Gideon Habel, a partner and head of the regulatory team at Leigh Day, said there was a feeling of “us and them” and a lack of trust between the SRA and solicitors.

He said the SRA’s “unwillingness to hold out a mirror to itself” on regulatory data remained a “major issue”.

Mr Habel said it was not clear to him why, in more than six and a half years since Professor Gus John’s report on disproportionate regulatory outcomes, it had not published data on the subject. “We are left to rely on anecdotal evidence and individual stories.”

The 2014 report said the disproportionately high representation of BAME solicitors in the SRA’s disciplinary work was caused by broader socio-economic factors around access to the profession, and not discrimination, but said the regulator needed to “look very carefully and urgently at how sole practitioners and small firms are regulated”.

Mr Habel said there was a “lack of empathy” in the way the SRA dealt with small firms, with relationship managers being replaced by a confidential helpline.

“Words are not enough and it must do more to present a human approach to its work”.

Mr Habel added that firms should make sure they had insurance so they were represented in regulatory investigations, since cover no longer featured in the minimum indemnity insurance terms.
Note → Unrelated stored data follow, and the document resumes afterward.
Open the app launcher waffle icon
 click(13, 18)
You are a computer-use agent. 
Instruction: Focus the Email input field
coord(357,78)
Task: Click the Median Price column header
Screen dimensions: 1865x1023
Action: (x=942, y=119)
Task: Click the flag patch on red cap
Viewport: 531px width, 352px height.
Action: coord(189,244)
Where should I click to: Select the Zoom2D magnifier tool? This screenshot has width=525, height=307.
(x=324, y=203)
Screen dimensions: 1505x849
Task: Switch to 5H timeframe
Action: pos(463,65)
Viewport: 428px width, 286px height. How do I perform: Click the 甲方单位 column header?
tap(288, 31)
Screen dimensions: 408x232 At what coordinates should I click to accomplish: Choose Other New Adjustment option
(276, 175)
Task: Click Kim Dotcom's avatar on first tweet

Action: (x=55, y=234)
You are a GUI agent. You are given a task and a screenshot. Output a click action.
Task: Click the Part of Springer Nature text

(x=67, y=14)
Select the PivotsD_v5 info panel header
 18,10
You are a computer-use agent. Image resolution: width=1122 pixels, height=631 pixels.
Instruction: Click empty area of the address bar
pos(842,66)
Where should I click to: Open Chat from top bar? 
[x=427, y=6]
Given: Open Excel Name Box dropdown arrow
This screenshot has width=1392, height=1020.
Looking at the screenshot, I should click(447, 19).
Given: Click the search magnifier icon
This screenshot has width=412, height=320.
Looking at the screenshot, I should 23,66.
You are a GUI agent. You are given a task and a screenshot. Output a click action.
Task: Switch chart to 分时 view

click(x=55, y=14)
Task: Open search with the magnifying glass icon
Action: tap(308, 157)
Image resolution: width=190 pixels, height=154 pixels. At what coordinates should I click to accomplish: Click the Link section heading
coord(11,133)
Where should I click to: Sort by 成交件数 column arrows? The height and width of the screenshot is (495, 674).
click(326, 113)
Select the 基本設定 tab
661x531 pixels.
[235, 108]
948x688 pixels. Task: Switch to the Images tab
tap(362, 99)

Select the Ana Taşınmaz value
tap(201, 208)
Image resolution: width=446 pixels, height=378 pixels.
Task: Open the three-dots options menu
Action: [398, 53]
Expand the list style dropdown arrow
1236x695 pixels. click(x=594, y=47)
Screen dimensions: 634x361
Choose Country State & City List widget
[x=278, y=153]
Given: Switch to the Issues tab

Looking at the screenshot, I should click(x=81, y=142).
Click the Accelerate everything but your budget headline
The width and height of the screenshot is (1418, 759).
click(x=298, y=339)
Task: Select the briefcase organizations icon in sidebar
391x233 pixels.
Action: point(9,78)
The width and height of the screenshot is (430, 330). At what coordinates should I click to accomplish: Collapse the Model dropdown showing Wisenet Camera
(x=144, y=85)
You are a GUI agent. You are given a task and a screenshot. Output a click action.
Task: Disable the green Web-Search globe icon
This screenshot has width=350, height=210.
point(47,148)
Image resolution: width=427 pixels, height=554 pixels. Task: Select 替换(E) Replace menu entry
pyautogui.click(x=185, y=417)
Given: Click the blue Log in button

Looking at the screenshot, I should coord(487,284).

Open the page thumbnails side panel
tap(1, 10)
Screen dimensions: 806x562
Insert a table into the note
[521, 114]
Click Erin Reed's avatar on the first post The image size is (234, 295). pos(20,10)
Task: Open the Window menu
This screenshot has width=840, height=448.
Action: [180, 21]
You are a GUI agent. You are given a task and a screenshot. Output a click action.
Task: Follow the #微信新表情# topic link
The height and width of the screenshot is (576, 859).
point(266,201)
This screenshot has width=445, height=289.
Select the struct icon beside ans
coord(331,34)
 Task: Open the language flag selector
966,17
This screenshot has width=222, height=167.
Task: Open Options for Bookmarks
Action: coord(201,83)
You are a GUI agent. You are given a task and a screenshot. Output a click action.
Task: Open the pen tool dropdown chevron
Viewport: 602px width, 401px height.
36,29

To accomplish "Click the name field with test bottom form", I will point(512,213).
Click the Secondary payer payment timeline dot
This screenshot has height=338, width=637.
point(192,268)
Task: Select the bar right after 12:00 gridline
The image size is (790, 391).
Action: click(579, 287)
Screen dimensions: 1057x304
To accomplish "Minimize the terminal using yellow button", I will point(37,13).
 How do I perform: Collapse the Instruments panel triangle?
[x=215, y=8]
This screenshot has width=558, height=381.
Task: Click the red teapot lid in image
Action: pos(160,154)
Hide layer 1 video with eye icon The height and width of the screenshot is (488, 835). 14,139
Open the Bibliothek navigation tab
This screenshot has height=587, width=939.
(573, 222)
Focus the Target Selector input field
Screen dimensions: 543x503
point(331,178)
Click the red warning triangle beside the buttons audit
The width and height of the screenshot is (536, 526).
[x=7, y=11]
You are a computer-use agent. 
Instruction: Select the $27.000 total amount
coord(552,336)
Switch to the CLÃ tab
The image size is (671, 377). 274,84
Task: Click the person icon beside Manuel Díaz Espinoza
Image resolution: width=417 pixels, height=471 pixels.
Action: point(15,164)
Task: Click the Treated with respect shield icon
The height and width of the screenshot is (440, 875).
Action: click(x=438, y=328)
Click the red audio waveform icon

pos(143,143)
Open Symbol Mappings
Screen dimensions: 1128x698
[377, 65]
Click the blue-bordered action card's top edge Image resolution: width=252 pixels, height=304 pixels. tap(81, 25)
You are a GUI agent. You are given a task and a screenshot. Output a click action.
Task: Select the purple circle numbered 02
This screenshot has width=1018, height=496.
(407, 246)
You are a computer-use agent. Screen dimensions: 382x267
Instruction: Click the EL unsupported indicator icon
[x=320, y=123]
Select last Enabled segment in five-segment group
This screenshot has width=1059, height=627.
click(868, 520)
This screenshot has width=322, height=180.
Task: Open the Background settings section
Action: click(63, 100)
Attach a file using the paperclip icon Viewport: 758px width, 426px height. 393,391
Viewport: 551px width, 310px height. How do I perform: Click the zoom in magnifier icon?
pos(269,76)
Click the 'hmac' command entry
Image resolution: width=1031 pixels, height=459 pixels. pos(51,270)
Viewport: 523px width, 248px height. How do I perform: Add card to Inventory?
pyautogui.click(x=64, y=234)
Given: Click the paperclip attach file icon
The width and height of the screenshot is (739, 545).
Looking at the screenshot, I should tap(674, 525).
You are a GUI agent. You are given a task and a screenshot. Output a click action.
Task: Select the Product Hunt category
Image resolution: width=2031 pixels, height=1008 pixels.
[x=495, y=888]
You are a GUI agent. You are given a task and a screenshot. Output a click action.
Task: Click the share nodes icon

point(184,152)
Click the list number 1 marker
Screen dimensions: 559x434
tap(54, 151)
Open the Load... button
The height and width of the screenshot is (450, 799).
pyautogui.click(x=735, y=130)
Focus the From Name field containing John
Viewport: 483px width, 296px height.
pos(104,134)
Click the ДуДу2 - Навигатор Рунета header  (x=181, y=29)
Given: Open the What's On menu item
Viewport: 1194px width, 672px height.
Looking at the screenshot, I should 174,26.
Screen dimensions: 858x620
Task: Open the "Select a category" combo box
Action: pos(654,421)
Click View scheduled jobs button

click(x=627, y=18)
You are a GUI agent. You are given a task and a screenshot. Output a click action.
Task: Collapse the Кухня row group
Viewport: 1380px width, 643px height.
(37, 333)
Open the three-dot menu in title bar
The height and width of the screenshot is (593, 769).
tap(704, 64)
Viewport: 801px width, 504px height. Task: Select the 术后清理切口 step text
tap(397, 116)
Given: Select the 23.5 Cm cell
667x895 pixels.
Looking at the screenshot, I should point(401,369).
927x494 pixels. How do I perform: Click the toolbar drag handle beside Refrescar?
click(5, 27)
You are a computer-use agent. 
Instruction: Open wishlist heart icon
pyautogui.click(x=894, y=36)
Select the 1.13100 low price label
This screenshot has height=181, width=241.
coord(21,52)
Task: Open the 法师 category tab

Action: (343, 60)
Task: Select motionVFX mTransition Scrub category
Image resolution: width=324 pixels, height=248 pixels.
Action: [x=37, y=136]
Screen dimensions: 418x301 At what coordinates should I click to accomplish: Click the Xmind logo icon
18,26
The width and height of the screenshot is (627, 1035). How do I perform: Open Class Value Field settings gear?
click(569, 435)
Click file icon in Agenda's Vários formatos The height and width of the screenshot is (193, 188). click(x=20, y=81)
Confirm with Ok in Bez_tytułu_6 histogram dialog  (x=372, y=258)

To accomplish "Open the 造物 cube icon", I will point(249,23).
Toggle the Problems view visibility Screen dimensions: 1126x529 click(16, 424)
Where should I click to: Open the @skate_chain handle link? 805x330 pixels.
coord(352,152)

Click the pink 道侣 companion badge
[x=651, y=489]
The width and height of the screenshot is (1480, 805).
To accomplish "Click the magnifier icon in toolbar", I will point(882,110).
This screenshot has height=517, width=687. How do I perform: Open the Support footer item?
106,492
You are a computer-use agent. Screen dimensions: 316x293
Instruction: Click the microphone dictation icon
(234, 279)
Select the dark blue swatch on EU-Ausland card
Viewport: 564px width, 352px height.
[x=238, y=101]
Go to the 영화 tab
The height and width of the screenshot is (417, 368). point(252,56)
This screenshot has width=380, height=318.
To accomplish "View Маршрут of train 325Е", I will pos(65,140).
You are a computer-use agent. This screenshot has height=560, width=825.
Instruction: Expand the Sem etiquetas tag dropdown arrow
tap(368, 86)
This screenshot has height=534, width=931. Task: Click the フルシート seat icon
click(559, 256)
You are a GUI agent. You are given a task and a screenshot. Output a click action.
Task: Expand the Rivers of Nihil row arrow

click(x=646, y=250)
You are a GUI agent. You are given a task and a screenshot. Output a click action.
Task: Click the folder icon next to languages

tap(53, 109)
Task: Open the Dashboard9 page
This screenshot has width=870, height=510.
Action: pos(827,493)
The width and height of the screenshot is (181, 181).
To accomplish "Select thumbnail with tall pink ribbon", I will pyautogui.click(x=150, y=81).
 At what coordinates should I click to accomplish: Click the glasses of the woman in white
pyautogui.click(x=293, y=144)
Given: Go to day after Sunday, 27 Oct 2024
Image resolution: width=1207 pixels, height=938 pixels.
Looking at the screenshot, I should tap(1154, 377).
He said insurance had “made the difference” in ensuring that Leigh Day survived its prosecution by the SRA over the way it handled Iraq war compensation claims.

Leigh Day solicitor Emma Walker took a poll of the webinar audience, which revealed that only 9% knew they had insurance. Research earlier this year by the firm found that firms wrongly assumed their professional indemnity insurance covered regulatory investigations.

In another poll, taken at the end of the webinar, 90% of the audience said they thought the SRA was not adequately tackling issues relating to disproportionality and discrimination in the regulation of lawyers.

When the same question was asked at the beginning of webinar, only 51% of audience members said they thought that.

The webinar heard powerful testimony from an anonymous female solicitor from a BAME background who said that at the end of her disciplinary process she felt a “grave sense of injustice”.

She said the process, which she described as “overwhelming”, had damaged her mental and physical health.

“Your relationship with the regulator is one of dependency. I felt like a commodity, not a person.”